GSoC Blog: Community Bonding & First Evaluation

Hello Everyone! So I am here to present my work and contributions I made before the first evaluation in Google Summer of Code 2020. The project is under the supervision of The Julia Language. It also includes the details of what I did in the community bonding period as well.

First Thoughts

It’s thrilling to be a part of this community with so much to learn. Mostly, the people are here from a research background, and it becomes fascinating to learn new science paradigms and deep-diving into research papers.

Community Bonding Period

My first task was to optimise and look into existing issues in BDF & NDF methods. We already had some implementation of these methods in our code-base, but it seems that it wasn’t working well with the stiff problems.
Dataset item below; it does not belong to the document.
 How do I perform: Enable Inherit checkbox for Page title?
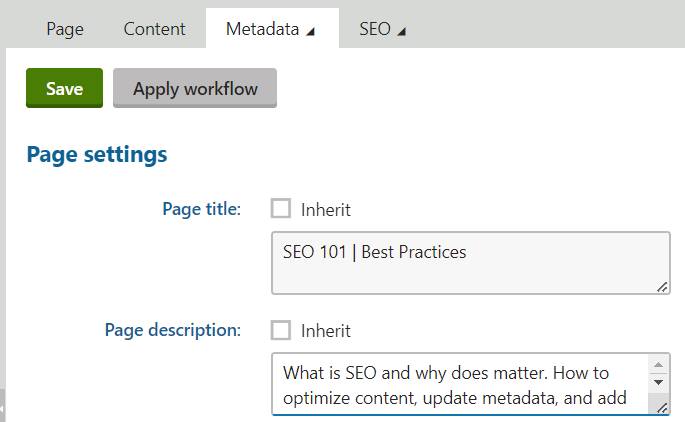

So my first task was to get acquainted with the theory and isolating the problem. What I liked about SciML was that we have broad interoperability with various languages. The users could easily extract ODE Solvers from MATLAB, Sundials, SciPy etc. and run them in their Julia code. These APIs were designed to compare benchmarks and robustness of our solvers with existing ones. I spent most of my reading Shampine’s paper of MATLAB ODE Suite and working out on optimising it. I also skimmed through Hairer I & II for BDF methods to learn more them and generally about ODE solvers. I interacted with my mentors and discussed my project and how to proceed to optimise these methods

Week 1-4 (till First Evaluation)

BDF & NDF methods

Basically, a BDF method is a family of linear-multistep implicit methods which are used primarily for stiff problems. A derived family of methods from BDF, called NDF methods, possesses the same A-stability and better accuracy than BDF methods. With constant step-size in intervals, these are called as QNDF methods. I tried to isolate the problems and worked on the adaptive step-sizing. It involved minor bug fixes, moving adaptivity to controllers.jl and most importantly implementing quasi-constant step-sizing in the algorithm. It solved the divergence problem it previously had encountered in Stiff ODE Work-precision diagrams and is working well in decent tolerances.
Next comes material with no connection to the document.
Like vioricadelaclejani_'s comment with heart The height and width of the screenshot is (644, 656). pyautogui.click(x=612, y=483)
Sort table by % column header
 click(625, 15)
Here are some benchmarks I tested with QNDF:

• POLLU Work Precision Diagrams
• Van der Pol Work Precision Diagrams
• ROBER Work Precision Diagrams

I also added an implementation of DEstats from MATLABDiffEq.jl. It abstracts some of the common statistics which a particular solver generates. As the primary objective of my proposal, I also worked on miscellaneous fixes and optimisations here and there in DifferentialEquations.jl.

Implementing 4-5th order Kennedy-Carpenter methods

Most of my work was done with BDF methods, so my mentors suggested to move to my next sub-project. It was more of “implementation” based, and I had to implement ESIDRK KenCarp methods which could be considered as an improvement over existing KenCarp methods. It generally consisting of Split-ODE & ODE Problems. It took me some time to figure stage predictors in these methods as they are really crucial in the speed and accuracy of the result. There’s no sound theory as to what one may use to optimise them, but it worked with 3rd-Order Hermite interpolation. The results we pretty robust and could be touted as one of the best solvers for Stiff-ODE.

Here are some benchmarks I tested for these methods (High Tolerances):

1. KenCarp47 (4th Order ESDIRK Method with splitting)

   

   Allen Cahn Work Precision Diagrams

   

   POLLU Work Precision Diagrams

   

   ROBER Work Precision Diagrams

2. KenCarp58 (4th Order ESDIRK Method with splitting)

   

   Allen Cahn Work Precision Diagrams

   

   POLLU Work Precision Diagrams

   

   ROBER Work Precision Diagrams

List of Contributions

OrdinaryDiffEq.jl

MATLABDiffEq.jl

DiffEqDocs.jl

Future Goals

I would be working on Implicit & Explicit Extrapolation Methods and try to optimise and improve them. I would like to also work on general fixes in ODE solvers in OrdinaryDiffEq.jl. Till then, happy coding!